Experimental allergic encephalomyelitis (EAE) became the animal model for multiple sclerosis (MS) through a long process. EAE actually developed as a result of complications associated with the Pasteur antirabies vaccine in the 1890s. At that time some people were found to be "hypersensitive" to the Pasteur antirabies vaccine and developed paralysis - an unexpected reaction to the vaccine, which was made from rabbit myelin.

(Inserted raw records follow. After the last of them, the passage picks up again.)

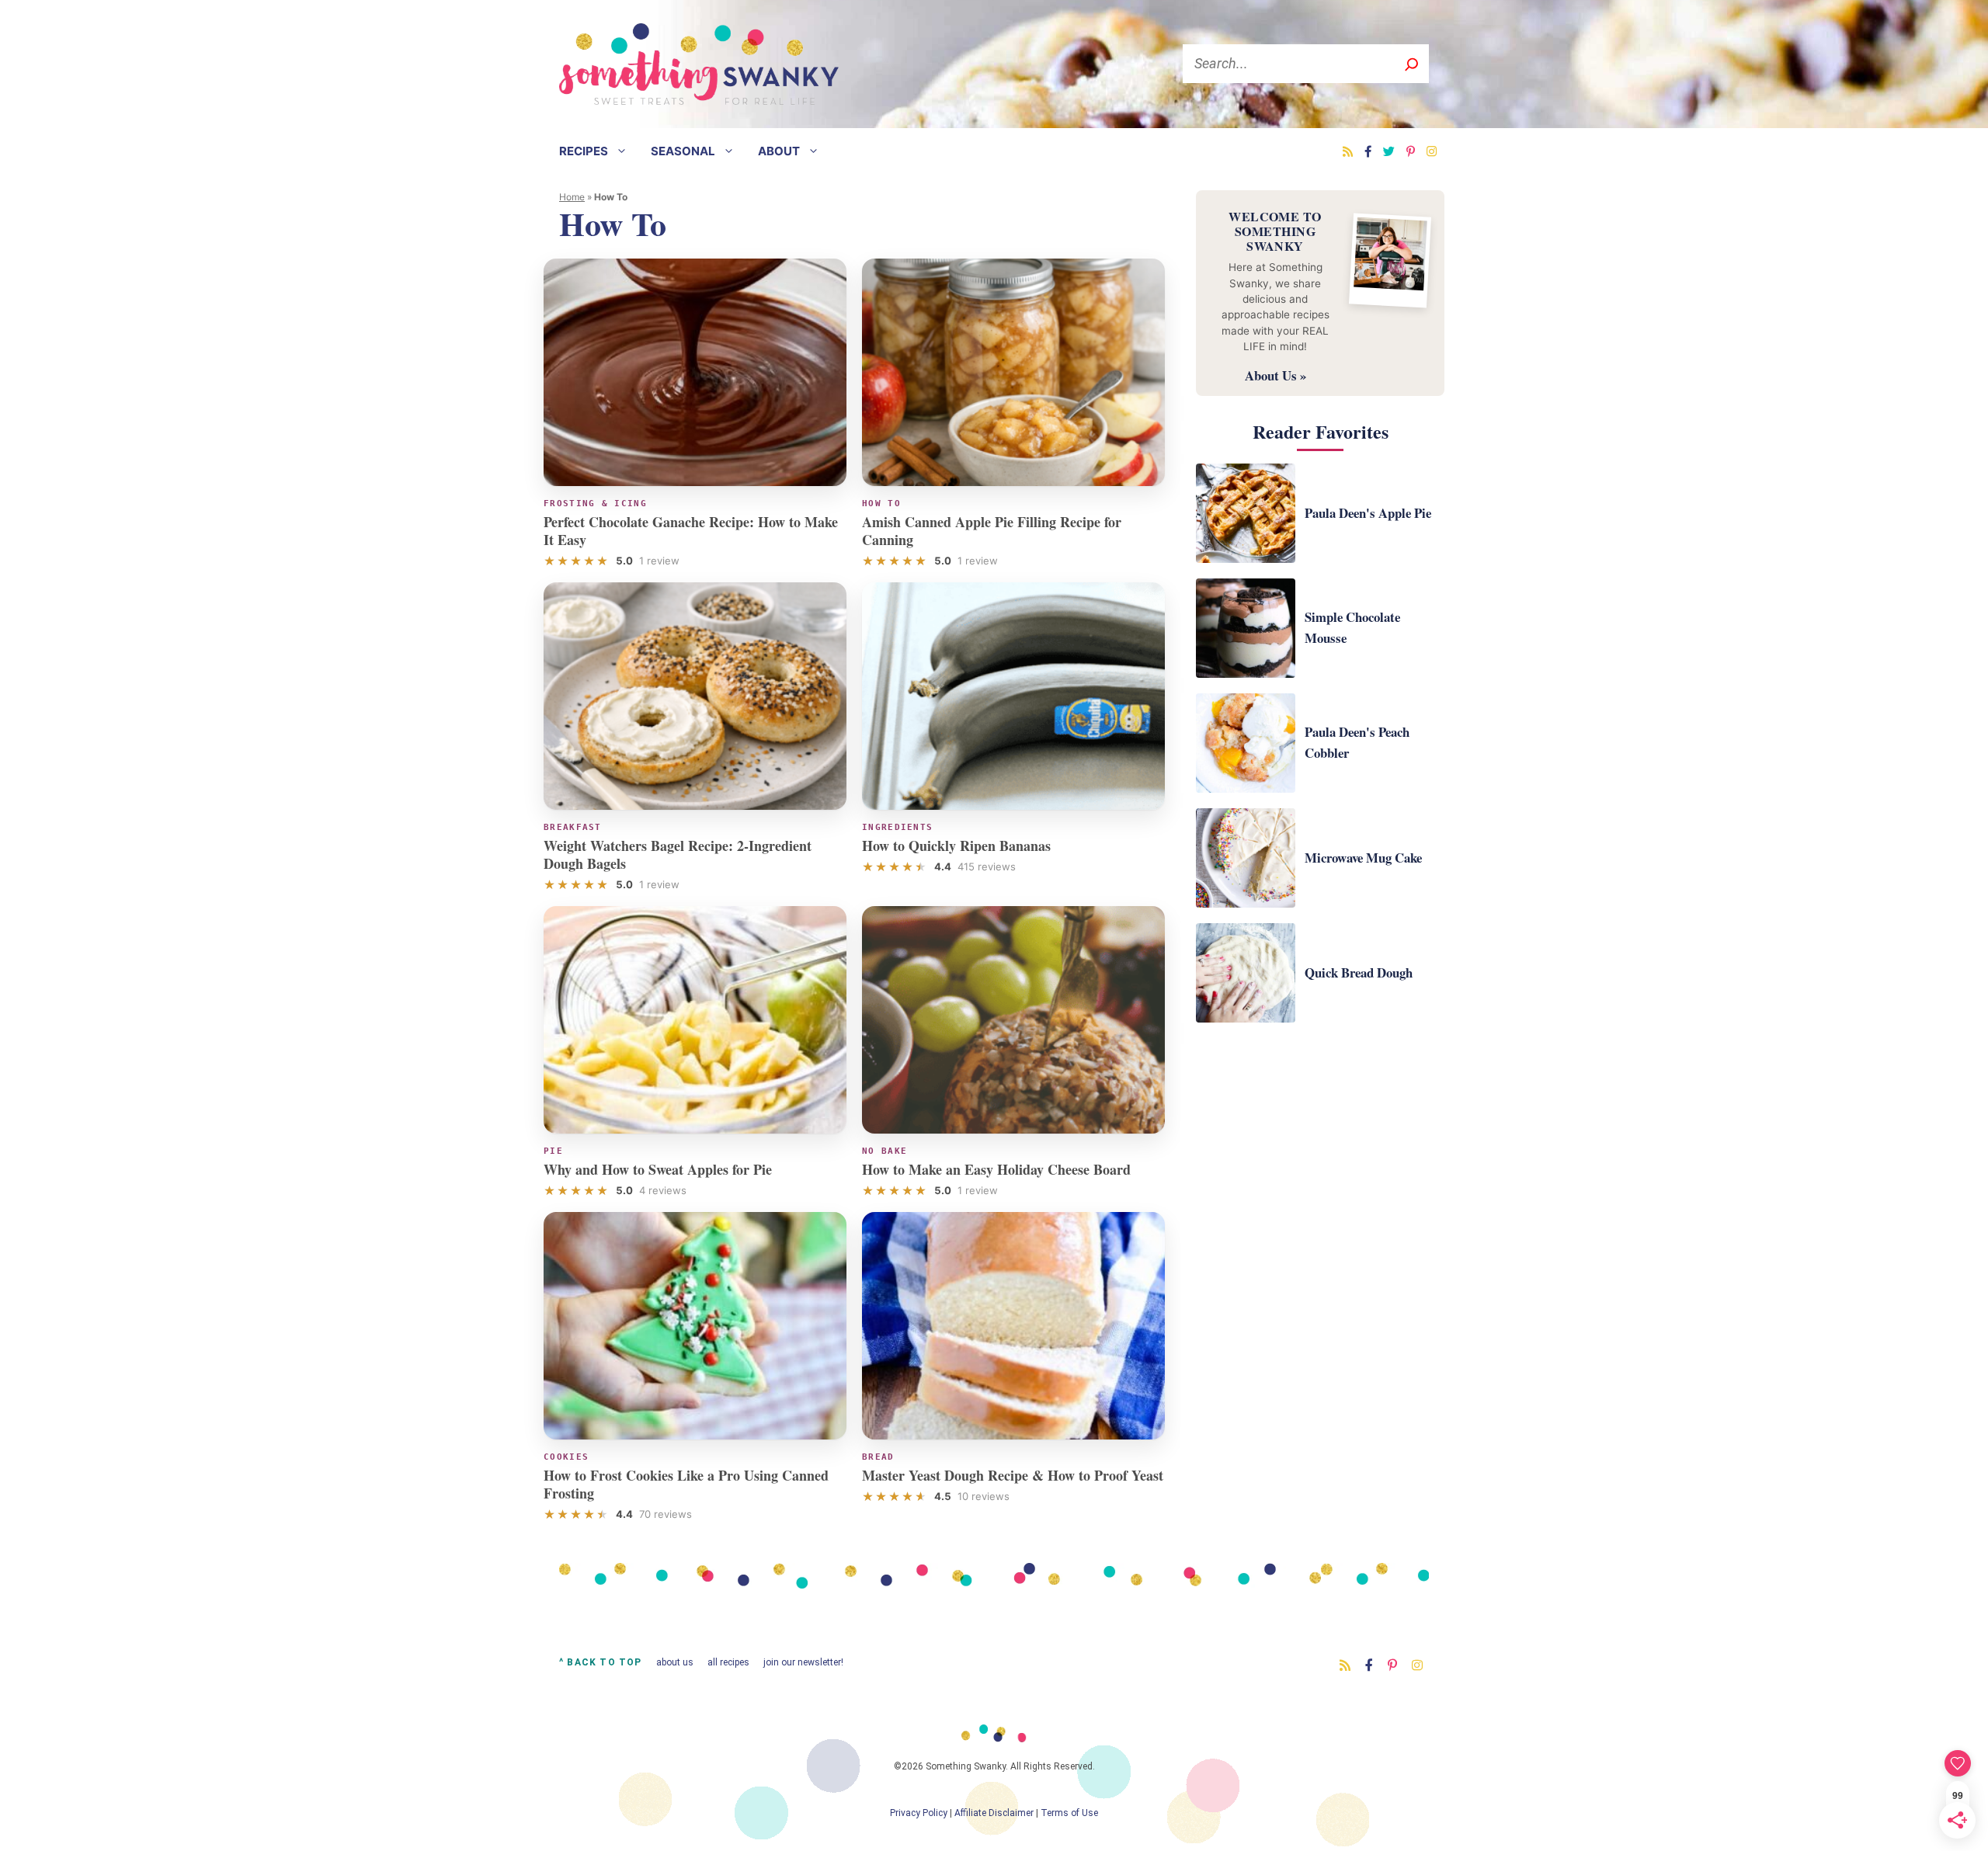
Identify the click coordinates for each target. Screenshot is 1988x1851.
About (779, 151)
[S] (1411, 63)
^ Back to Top (600, 1662)
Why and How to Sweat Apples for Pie (658, 1169)
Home (572, 197)
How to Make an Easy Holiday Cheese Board (996, 1169)
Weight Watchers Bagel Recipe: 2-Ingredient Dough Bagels (678, 854)
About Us (674, 1662)
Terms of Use (1069, 1813)
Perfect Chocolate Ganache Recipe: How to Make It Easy (691, 531)
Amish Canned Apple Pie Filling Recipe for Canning (991, 531)
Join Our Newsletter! (803, 1662)
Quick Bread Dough (1359, 972)
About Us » (1275, 375)
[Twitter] (1389, 151)
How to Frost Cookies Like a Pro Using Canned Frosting (686, 1484)
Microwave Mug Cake (1363, 857)
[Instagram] (1432, 151)
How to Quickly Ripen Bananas (956, 845)
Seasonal (683, 151)
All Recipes (728, 1662)
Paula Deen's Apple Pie (1368, 513)
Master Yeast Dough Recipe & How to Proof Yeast (1012, 1475)
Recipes (583, 151)
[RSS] (1348, 151)
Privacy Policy (918, 1813)
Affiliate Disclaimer (994, 1813)
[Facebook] (1368, 151)
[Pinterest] (1410, 151)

In hypersensitive people, the foreign myelin stimulated the immune system to put out anti-myelin antibodies that then attached to the myelin in the human brain and caused damage. This was the first evidence of a myelin disease due to an autoimmune reaction.In 1933 scientists discovered that by injecting normal brain tissue into monkeys over a period of time, they could produce an experimental demyelinating disease in the laboratory. In the 1940s scientists searching for a more practical animal model further refined EAE with the addition of an adjuvant - certain oils and bacterial cells that shortened the production of the disease from months to weeks.

EAE could now be made by taking myelin from one monkey, mixing it with the adjuvant, and injecting it into the foot pad of another monkey. Within about eight days, the second monkey would get a neurological disease that had many signs of human MS and showed myelin damage in the brain and spinal cord. At that time scientists also learned how to produce the disease in other animal species.

This new animal model for MS was a real boon to research except for one distinguishing characteristic - EAE was a one-time only disease, while MS is predominantly relapsing. It wasn't until 1983 that researchers were able to refine a chronic-relapsing EAE (strain 13) in guinea pigs. This is the closest laboratory model ever to MS.

It fulfills four important criteria necessary to make it a laboratory analog for MS:Delayed onset. Chronic-progressive or -relapsing course. Large plaques with demyelination associated with inflammation.

Widespread distribution of plaques. While scientists continue to try to perfect EAE, it is a very good animal model for research.